In regards to how to live life, Jan told her friends that life isn’t a rehearsal, that this is the one shot you get. 

“She was a feisty character. She could go from that million dollar smile to that stern look,” laughed Seely. “You always wanted to stay on the side of the smile, but she sure did have a heart of gold. I always admired my friend’s singing and writing too.”

A Genuine Leader

And while laughter and directness were her in her personality, she never put off supporting other people in the business and at the Opry. When Josh Turner was inducted in 2007, Jan was a big part of the backing he found. In fact, she was in the same segment as his induction. 

“She poured that emotion into her music and it was very effective on the stage. She had a strong presence and you felt that. You may not understand it, but you knew that she had lived a lot of lives.” — Josh Turner

“I’ve always been a good judge of people and I could tell that she was a really strong woman,” said Turner. “The Opry feels like a second home to me —  they accepted me as one of their own and she was a huge part of that and was with me from the beginning. She was really tough and always spoke her mind. She poured that emotion into her music and it was very effective on the stage. She had a strong presence and you felt that. You may not understand it, but you knew that she had lived a lot of lives.”

Jan passed away at the age of 91 on March 27, 2020 in Gallatin, Tennessee. Her presence, history and good nature will be missed on the Opry stage, but not forgotten. Her music, stories and performances helped mold what is now the Grand Ole Opry show, as well as country music. Her unmoving support for the institution she called home never waivered.

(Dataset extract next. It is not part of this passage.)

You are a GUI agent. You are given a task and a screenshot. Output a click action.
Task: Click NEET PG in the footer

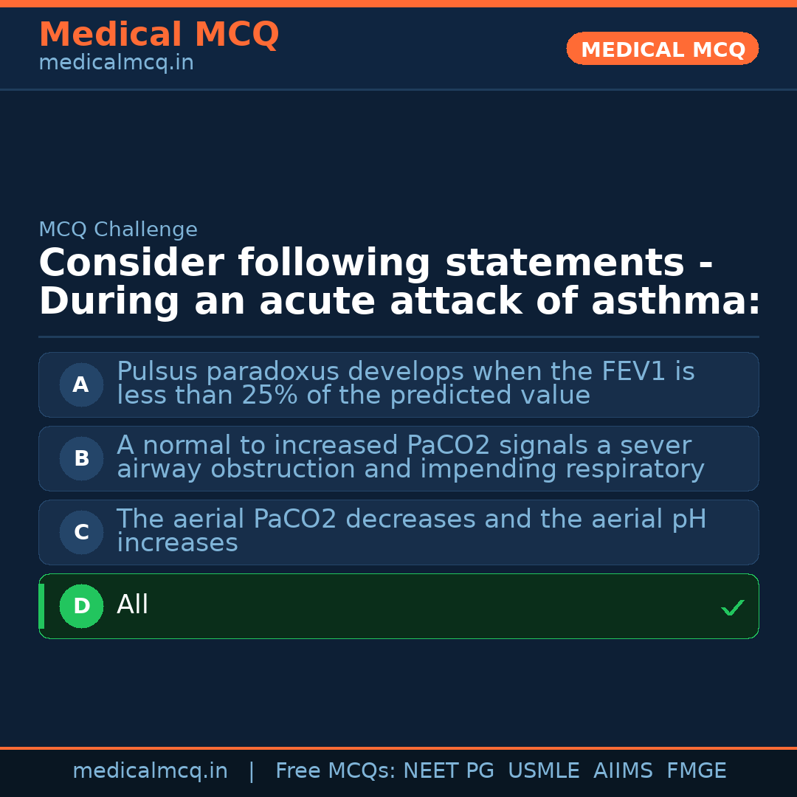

“Jan loved and encouraged me, and I am absolutely certain she did the same for new artists with whom she felt a particular kinship or of whose music she was particularly fond of. It was probably a month before she passed away that I had a phone call during an Opry show,” Rogers recalled. “I picked up, and the person on the other end of the line said Jan wanted to talk with me. When I said hello, she offered that she just wanted to say she thought I was doing a good job and that she was proud of me. I’d be willing to bet she made several similar calls that night alone.”

Thank you Jan. Thank you for your music. Thank you for your love of the Opry. Thank you for being a pioneer woman in country music. 

“If I wanted you to remember one thing about Jan, it’s that she had such a zest for life,” Seely said. “She was always up for anything. I had a lot of memories that flooded in when I got the call, but the first one that came to mind was that she called me and I asked what she was doing. She said so nonchalantly, ‘Well, I just got through riding an elephant.’ That was Jan.”